Selected extract:

┌────────

9 How Do I Take Notes?
Norma grew sleepier as the lecture wore on. The late-afternoon sunlight poured through the wall of windows to one side of the grand lecture hall, giving the lecture a timeless and dream-like quality. Norma, not wanting to miss even the smallest detail, forced herself to continue taking notes. Her eyelids, though, repeatedly fell shut, only for her to snap them open again in alarm, to resume taking her increasingly disjointed notes. When the lecture abruptly, if mercifully, ended, Norma snapped her head up. Looking down at her notes, Norma could see that her pen had sometime earlier trailed off into a long, squiggly, and entirely unintelligible line. Norma shook her head in disgust, wondering what she had missed.
Notes
Taking notes during a lecture, video presentation, discussion, or other presentation is a common and traditional student activity. Instructors also frequently exhort students to take notes, sometimes even requiring students to turn in notes for evaluation, scoring, and grading. Both the urge to take notes and the exhortation or requirement to do so are understandable. Lectures and other presentations can introduce a substantial quantity of new information for a student to comprehend, organize, retain, and recall. If the presentation is not recorded for repeated access, and other resources such as a text or class outline do not reliably capture the presentation’s content, a student may sense a strong need to take good notes. Proving the perceived value of notes, note-taking services are a common accommodation for students with special needs due to disabilities, who cannot take notes for themselves. Knowing how and when to take good notes can improve your learning.

└────────

Data provided:
┌────────

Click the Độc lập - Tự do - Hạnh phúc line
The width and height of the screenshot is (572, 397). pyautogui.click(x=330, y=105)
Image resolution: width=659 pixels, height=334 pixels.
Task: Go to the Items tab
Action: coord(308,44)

└────────

Challenges:
[1] In the note-taking text, put this sentence into Spanish: "Taking notes during a lecture, video presentation, discussion, or other presentation is a common and traditional student activity."
[2] Shorten the paragraph of the note-taking text that opens "Taking notes during a lecture" into a brief list that keeps its main facts.
[3] Carry on the text about taking notes, picking up right after its last sentence.

Answers to each task:
[1] Tomar apuntes durante una clase magistral, una presentación en video, una discusión u otra presentación es una actividad estudiantil común y tradicional.

[2]
- Students commonly take notes during lectures, video presentations, discussions, and other presentations.
- Instructors often urge students to take notes and sometimes require them to turn notes in for grading.
- Presentations can bring a lot of new information to understand, organize, retain, and recall.
- When a presentation isn't recorded and no text or outline reliably captures it, good notes feel especially needed.
- Note-taking services are a common accommodation for students with disabilities who can't take notes themselves.
- Knowing how and when to take good notes can improve learning.

[3]
Purpose
Just as in the case of reading, you should know your purpose for taking notes before you simply adopt the habit. For some instruction, note taking is entirely unnecessary. The instructor may already have provided a detailed and fully accurate outline of the lecture, slide show, or other presentation tempting you to take your own notes. You might still want to take notes, but you might then best do so for purposes other than capturing essential information, the instructor already having done so for you. For some instructional activities, taking notes is not only unnecessary but also distracting. Your instructor may have designed a discussion forum, for instance, to engage your mind and call upon your voice, rather than to present new information to record and rehearse. If, on the other hand, you are listening to a lecture while following a slide show, you may need to take notes if neither the lecture nor the slide show remain available to you afterward. Your purpose might then indeed be to capture and highlight priority information only directly available to you once. Just know your purpose. But if, instead, your instructor intends a Socratic examination of students, you’d better follow along closely, or you might get caught flat-footed while laboring over your distracting notes.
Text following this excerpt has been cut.